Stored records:
####
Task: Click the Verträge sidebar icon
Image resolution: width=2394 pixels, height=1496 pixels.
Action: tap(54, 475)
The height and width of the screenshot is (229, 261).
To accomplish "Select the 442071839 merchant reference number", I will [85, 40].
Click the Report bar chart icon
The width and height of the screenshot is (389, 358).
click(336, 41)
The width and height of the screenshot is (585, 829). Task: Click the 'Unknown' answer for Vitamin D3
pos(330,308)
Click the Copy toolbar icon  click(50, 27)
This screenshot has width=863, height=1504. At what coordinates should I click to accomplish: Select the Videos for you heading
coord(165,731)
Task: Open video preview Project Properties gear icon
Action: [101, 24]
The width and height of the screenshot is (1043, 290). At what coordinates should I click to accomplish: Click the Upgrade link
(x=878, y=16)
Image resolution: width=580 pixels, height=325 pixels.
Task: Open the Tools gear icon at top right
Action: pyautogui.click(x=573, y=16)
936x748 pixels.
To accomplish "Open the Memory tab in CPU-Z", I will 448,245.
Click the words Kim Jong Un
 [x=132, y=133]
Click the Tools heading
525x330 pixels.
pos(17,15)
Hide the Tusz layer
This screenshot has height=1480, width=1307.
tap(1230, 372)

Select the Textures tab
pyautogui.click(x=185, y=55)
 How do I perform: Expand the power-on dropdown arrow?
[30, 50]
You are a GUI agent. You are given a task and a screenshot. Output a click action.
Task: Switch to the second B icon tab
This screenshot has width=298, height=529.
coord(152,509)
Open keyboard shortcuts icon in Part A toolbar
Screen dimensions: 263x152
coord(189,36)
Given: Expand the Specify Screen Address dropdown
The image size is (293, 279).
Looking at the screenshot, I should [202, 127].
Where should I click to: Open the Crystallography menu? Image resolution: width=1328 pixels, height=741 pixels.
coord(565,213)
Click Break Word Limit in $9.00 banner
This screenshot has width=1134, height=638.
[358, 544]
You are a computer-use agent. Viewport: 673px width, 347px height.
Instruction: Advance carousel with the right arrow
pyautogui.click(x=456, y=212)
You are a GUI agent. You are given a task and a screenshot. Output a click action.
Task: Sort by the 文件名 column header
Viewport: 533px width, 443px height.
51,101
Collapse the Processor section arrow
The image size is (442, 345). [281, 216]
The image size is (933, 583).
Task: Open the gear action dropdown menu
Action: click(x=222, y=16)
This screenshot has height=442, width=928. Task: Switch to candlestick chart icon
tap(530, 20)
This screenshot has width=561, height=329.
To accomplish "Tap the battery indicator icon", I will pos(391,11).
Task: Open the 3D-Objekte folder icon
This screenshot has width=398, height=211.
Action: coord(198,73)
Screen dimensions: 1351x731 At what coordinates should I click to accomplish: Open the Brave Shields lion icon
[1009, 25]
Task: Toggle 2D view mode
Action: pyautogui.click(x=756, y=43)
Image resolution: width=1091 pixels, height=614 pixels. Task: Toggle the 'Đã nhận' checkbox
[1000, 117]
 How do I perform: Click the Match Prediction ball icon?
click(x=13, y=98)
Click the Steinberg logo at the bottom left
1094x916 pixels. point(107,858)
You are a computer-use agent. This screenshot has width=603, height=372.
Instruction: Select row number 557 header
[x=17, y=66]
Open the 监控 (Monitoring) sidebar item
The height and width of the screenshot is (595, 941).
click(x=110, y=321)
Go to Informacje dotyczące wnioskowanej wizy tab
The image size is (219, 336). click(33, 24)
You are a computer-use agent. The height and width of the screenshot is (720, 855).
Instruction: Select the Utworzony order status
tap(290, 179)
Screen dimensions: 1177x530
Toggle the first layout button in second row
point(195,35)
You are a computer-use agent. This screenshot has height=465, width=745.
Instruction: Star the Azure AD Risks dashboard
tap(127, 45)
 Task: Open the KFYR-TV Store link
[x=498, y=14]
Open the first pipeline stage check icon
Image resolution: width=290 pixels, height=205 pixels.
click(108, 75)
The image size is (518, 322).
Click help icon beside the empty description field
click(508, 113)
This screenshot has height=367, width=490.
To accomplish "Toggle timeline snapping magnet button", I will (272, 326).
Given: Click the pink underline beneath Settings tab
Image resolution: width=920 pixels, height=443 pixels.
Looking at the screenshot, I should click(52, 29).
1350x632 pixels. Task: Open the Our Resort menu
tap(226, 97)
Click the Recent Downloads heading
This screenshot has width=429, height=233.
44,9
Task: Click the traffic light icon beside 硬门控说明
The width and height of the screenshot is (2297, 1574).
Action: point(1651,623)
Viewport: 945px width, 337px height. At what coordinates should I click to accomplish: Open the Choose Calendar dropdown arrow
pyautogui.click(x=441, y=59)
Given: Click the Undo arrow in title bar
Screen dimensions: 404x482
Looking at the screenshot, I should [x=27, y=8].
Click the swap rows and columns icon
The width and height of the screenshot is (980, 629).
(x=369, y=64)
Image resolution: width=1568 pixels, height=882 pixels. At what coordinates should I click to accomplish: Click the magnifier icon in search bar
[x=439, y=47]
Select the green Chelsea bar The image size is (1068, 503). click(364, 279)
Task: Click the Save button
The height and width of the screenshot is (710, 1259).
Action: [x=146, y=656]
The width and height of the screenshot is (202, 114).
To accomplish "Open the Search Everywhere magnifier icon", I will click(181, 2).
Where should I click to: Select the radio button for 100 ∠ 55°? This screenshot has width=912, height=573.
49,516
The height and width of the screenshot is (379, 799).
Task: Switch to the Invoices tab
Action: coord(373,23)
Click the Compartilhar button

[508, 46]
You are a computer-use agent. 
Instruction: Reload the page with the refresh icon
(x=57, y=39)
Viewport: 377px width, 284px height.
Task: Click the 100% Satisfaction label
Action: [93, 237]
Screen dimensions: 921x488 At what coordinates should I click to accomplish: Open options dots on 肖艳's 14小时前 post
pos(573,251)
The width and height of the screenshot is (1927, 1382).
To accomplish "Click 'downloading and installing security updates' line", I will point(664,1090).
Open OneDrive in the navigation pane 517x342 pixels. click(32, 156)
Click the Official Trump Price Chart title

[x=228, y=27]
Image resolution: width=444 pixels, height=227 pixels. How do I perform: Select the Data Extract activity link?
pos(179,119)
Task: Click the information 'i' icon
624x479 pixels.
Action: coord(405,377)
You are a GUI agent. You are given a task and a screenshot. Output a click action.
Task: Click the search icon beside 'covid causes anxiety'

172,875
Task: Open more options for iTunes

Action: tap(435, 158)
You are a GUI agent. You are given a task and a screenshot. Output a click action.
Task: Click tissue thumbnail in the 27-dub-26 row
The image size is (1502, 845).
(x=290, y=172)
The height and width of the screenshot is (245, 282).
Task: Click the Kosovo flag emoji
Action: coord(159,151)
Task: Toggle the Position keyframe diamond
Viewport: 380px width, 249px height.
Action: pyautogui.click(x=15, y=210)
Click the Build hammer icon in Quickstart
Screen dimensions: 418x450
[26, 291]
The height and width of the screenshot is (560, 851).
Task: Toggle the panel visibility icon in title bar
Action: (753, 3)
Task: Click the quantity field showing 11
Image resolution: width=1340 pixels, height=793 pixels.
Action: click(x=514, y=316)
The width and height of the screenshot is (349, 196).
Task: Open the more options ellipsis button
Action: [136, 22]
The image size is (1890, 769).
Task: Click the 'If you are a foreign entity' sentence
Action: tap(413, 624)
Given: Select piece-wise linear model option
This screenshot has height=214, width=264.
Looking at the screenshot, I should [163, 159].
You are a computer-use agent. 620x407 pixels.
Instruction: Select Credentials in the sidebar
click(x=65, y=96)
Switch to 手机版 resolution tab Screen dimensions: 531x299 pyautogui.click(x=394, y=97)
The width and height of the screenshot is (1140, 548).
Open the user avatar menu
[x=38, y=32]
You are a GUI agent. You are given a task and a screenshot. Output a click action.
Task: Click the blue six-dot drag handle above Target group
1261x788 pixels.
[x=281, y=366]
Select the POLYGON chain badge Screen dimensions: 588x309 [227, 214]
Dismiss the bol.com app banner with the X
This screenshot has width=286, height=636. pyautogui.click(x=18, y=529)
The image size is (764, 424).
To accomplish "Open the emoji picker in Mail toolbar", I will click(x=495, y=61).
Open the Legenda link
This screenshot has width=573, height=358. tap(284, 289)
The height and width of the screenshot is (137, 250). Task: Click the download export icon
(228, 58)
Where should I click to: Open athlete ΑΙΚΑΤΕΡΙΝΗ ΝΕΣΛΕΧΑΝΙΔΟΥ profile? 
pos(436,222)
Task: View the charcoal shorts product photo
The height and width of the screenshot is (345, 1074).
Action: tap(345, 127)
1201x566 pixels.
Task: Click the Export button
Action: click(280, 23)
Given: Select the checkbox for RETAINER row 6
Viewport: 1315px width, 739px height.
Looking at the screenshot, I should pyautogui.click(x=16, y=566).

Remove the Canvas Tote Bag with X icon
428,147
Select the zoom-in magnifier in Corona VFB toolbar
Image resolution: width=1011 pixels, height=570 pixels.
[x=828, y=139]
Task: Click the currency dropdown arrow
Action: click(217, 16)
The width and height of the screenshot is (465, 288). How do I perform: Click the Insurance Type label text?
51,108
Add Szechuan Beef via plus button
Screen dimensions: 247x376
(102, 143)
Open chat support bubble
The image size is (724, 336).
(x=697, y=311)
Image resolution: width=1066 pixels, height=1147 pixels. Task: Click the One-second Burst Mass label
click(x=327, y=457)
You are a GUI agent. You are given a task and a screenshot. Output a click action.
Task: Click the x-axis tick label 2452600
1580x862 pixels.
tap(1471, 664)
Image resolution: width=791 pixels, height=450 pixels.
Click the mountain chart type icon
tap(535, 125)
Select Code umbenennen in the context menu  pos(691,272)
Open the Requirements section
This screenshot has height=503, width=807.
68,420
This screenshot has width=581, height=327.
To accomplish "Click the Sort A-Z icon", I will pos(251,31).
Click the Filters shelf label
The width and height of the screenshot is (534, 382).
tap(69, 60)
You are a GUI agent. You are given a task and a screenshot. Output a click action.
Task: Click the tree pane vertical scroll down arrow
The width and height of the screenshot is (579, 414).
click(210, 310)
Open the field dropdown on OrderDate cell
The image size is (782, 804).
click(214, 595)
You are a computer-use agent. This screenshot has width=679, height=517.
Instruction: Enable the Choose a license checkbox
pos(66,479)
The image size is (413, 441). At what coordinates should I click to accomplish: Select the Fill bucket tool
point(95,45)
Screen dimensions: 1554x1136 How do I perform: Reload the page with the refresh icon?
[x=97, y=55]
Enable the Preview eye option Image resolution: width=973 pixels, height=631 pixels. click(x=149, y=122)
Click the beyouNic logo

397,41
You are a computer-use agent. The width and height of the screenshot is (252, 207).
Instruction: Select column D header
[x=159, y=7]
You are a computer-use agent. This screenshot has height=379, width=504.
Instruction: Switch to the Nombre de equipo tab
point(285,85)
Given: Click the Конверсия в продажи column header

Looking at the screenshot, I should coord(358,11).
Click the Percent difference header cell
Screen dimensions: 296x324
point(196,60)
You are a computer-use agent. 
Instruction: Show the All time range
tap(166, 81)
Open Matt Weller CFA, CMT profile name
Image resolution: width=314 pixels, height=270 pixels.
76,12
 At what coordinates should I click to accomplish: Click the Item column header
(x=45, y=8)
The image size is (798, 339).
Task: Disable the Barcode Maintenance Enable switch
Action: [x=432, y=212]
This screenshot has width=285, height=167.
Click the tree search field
####
Of the records above, copy each line that includes "tree".

> _SOLUTION_:
Task: Click the tree pane vertical scroll down arrow
Click the tree search field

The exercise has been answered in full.